Eppure in Occidente i giovani sono i grandi assenti nelle chiese. Come è possibile rendere ancora oggi significativo per le nuove generazioni la vicenda di Gesù e l’esperienza cristiana?
Vivendole nella semplicità, senza pretendere di possedere la verità. Quando i cristiani danno l’impressione di sapere già tutto, di essere già arrivati, allontanano le persone e soprattutto tanti giovani che sono in ricerca. Frère Roger, il nostro fondatore, diceva spesso che anche noi siamo in cammino, che siamo poveri di Dio. Cristo è la verità, ma di questa verità non siamo padroni, cerchiamo di viverla come possiamo, con tutta la nostra fragilità umana.
Da sempre siete testimoni di comunione. Eppure il mondo pare sempre più diviso. Si alzano muri, si espellono donne e uomini dai propri confini. Come è possibile essere, senza retorica, a servizio della riconciliazione?
Vivendola prima di tutto dentro di noi. Cercando di essere uomini e donne di ascolto. Nella misura in cui cerchiamo di radicare la nostra vita nella preghiera, nel rapporto con Dio, diventiamo più capaci di guardare le cose con un certo distacco. Non solo, ma evitiamo un atteggiamento interessato, o anche fazioso, rispetto agli altri. Ciò non vuol dire accettare tutto ma, piuttosto, cercare la parte di verità presente in ognuno.

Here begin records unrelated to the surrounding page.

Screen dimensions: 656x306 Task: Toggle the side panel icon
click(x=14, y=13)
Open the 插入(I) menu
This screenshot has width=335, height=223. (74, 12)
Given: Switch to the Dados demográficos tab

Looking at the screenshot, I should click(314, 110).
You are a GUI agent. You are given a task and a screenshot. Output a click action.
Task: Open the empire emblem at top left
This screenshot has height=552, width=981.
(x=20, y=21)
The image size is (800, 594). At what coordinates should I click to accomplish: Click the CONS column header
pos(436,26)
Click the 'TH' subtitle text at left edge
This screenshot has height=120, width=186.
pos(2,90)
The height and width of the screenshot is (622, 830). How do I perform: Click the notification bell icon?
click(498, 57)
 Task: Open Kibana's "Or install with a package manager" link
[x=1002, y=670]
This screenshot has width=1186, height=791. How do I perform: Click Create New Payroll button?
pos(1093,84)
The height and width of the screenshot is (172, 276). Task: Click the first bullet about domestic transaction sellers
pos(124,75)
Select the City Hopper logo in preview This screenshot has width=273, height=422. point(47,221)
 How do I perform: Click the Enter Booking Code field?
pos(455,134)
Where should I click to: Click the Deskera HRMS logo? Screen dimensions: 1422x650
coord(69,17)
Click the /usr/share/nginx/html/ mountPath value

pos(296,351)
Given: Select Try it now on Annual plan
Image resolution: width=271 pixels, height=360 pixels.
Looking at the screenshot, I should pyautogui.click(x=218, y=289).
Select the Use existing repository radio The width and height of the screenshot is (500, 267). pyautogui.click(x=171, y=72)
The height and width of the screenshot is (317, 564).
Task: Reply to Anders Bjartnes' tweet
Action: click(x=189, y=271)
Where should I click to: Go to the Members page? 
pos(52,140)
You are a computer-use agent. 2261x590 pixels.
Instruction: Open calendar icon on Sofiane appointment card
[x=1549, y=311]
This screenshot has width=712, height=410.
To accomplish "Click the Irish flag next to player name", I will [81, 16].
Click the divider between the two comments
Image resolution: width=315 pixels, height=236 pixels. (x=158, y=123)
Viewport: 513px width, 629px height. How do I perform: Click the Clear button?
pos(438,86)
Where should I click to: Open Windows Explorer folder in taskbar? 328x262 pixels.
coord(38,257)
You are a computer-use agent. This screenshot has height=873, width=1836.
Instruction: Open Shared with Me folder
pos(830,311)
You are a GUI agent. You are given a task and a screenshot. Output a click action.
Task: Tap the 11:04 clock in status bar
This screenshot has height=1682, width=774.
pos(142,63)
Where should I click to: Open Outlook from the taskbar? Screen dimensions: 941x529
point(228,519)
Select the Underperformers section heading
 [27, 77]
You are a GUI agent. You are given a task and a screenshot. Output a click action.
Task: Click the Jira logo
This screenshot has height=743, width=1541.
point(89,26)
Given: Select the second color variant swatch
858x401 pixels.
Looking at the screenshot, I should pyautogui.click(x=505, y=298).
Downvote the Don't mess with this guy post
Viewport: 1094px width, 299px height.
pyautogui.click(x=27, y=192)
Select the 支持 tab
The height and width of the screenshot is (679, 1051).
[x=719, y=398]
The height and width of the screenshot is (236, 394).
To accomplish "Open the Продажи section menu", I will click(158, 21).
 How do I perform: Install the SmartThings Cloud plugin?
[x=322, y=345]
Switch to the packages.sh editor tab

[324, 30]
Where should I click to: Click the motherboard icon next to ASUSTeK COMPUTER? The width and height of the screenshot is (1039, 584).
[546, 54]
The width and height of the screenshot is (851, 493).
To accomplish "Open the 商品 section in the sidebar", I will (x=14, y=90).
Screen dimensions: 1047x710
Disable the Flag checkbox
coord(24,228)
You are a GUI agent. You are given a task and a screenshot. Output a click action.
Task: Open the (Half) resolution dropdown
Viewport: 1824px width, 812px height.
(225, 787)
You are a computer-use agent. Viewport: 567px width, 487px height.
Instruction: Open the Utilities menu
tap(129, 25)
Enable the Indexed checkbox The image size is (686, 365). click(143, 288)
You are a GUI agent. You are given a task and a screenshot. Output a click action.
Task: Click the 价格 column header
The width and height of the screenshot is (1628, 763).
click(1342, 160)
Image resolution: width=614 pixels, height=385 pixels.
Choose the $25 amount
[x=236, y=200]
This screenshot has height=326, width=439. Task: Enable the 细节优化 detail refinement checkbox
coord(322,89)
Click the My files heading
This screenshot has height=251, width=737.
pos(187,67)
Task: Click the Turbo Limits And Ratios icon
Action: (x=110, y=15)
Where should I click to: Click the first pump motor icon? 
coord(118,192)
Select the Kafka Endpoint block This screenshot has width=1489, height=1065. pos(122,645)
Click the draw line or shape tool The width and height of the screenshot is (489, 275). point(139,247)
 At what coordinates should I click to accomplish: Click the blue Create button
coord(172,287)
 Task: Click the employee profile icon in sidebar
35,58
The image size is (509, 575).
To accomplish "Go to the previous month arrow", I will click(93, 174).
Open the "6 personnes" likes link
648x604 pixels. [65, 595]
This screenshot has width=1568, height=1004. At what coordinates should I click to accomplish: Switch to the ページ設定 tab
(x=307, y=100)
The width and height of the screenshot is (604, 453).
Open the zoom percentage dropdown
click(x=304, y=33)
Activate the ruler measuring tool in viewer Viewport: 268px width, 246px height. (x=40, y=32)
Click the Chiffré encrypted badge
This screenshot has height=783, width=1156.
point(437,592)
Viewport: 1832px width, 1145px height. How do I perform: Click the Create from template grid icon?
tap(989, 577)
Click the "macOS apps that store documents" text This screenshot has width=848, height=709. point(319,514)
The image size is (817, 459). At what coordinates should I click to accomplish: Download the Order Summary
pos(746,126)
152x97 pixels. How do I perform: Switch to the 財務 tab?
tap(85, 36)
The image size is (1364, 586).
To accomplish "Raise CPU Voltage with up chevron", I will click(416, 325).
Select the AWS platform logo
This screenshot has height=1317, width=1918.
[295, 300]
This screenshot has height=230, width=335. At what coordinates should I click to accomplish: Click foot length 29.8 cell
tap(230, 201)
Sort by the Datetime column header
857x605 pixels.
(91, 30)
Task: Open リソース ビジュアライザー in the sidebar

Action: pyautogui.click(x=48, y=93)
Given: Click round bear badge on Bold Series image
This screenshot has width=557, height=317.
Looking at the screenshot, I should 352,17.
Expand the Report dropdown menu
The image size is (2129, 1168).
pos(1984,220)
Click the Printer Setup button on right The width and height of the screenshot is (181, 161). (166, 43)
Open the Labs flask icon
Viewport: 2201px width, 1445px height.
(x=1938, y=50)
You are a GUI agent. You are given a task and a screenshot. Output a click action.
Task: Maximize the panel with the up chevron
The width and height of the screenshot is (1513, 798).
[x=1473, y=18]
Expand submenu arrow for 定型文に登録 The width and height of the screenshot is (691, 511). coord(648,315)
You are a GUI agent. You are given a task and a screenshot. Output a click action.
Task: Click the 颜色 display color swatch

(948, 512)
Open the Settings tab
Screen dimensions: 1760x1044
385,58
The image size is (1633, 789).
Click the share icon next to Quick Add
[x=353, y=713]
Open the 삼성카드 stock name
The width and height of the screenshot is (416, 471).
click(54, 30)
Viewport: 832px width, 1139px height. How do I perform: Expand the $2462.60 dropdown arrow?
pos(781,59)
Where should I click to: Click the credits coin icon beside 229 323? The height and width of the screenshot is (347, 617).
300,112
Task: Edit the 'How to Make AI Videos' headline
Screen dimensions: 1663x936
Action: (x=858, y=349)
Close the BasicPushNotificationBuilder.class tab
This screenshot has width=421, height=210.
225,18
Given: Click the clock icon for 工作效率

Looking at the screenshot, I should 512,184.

In quel modo possiamo creare ponti fra persone e gruppi separati.
Sedici anni fa moriva frère Roger. Che ricordo personale ha di lui?
Era un uomo semplice, molto umano, con tutti i suoi limiti, ma fino al suo ultimo momento è stato motivato da una passione: far capire che Dio è amore e nient’altro, che Dio vuole per tutti la vita in pienezza. E che la sua Chiesa deve essere un luogo di comunione per tutta l’umanità. Tornava sempre alle stesse intuizioni di base e questo dava alla sua vita una grande unità e una grande coerenza.
Qual è l’eredità di frère Roger più preziosa?
Ci sarebbe tanto da dire, è difficile pensare a una sola cosa. Ma una cosa essenziale che ho imparato da lui è che possiamo sempre ricominciare a camminare là dove siamo, che Dio dà, ad ogni momento, qualcosa che è sufficiente per fare ancora un passo in avanti. E che un piccolo passo conduce sempre ad un altro. Non è necessario vedere tutto il cammino o avere tutte le risposte: dobbiamo soltanto rispondere come possiamo alla chiamata che ci viene ogni giorno attraverso le persone e gli avvenimenti.